Les Misérables Blu-ray Movie, Video Quality  4.0 of 5

Les Misérables isn't the sort of flashy, visually explosive title meant to dazzle TV buyers on the showroom floor. Instead, it's a fairly reserved, slightly dim, mildly soft image that does translate well to Blu-ray, even if it doesn't jump off the screen in every scene. Once the film gets past its uninspired opening with dim colors and poorly defined details, it settles into a pleasant, film-like production that produces adequate details and suitably natural colors beneath an extremely light grain structure. The image isn't alive with striking and complex textures, but it does capture basic facial lines well, and it also picks up rough clothing surfaces and period building textures well enough. The movie plays through a lot of darker stretches and gray surfaces that don't push a display's color capabilities to its limits, but brighter scenes reveal vibrant greens and splashes of color across better-lit and more resplendent settings. Black crush is a problem at times, as is light noise in darker scenes and a hint of blocking in a few places, but overall Sony has done a rather good job with a movie that doesn't really command much of a striking visual presence by its very design.


Les Misérables Blu-ray Movie, Audio Quality  4.0 of 5

Les Misérables arrives on Blu-ray with a balanced and satisfying DTS-HD Master Audio 5.1 lossless soundtrack. The presentation produces rather good musical clarity. The opening title score enjoys natural flow and stage presence. One of the climactic moments enjoys superior presence, the track playing rather big, sweeping cinematic music with flair and natural aggressiveness that suits the moment very well. Light atmospheric effects are nicely implemented, whether trotting horses that are apt to appear in any speaker and traverse the entire stage or the general era city din that effectively transports listeners to the locale. Gunfire enjoys an aggressive presentation later in the film. The surrounds carry a fair amount of information in a natural, balanced sort of way, whether specific effects, light ambience, music, or gently reverberating dialogue in a courtroom scene. The film's general dialogue plays accurately and clearly from the center channel. This is a good, natural sound presentation from Sony.


Les Misérables Blu-ray Movie, Special Features and Extras  0.5 of 5

Aside from a UV Digital Copy code, all that's included is the supplement A First Look at 'Les Misérables' (480p, 3:36), a brief look at the cast and the story, comprised primarily of film clips and short interview snippets.


Les Misérables Blu-ray Movie, Overall Score and Recommendation  3.0 of 5

Billie August's 1998 take on Les Misérables isn't heralded as the classic it deserves to be. It's a brilliant film adaptation of one of the world's great works of literature, one that's strikingly simple and streamlined but nevertheless filling and greatly satisfying. It captures the essence of Hugo's story beautifully, largely through the wonderful performances of Liam Neeson and Geoffrey Rush who share an uncanny screen chemistry and feed off of one another's characters and motives along the way to shaping one of the great tales of freedom, redemption, self-discovery, second chances, and promises kept. Sony's Blu-ray release of Les Misérables sadly lacks even a basic supplemental package, but the studio has delivered satisfying video and audio presentations. Highly recommend on the strength of the film.

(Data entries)
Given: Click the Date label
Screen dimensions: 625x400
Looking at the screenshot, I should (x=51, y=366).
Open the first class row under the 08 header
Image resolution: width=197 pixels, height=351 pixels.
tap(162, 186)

**PROBLEM REQUIREMENTS**
In the Les Misérables Blu-ray review above, transcribe the passage starting with "Les Misérables Blu-ray Movie, Overall" and going on through "of the film.".

**ANSWER SPACE**
Les Misérables Blu-ray Movie, Overall Score and Recommendation  3.0 of 5

Billie August's 1998 take on Les Misérables isn't heralded as the classic it deserves to be. It's a brilliant film adaptation of one of the world's great works of literature, one that's strikingly simple and streamlined but nevertheless filling and greatly satisfying. It captures the essence of Hugo's story beautifully, largely through the wonderful performances of Liam Neeson and Geoffrey Rush who share an uncanny screen chemistry and feed off of one another's characters and motives along the way to shaping one of the great tales of freedom, redemption, self-discovery, second chances, and promises kept. Sony's Blu-ray release of Les Misérables sadly lacks even a basic supplemental package, but the studio has delivered satisfying video and audio presentations. Highly recommend on the strength of the film.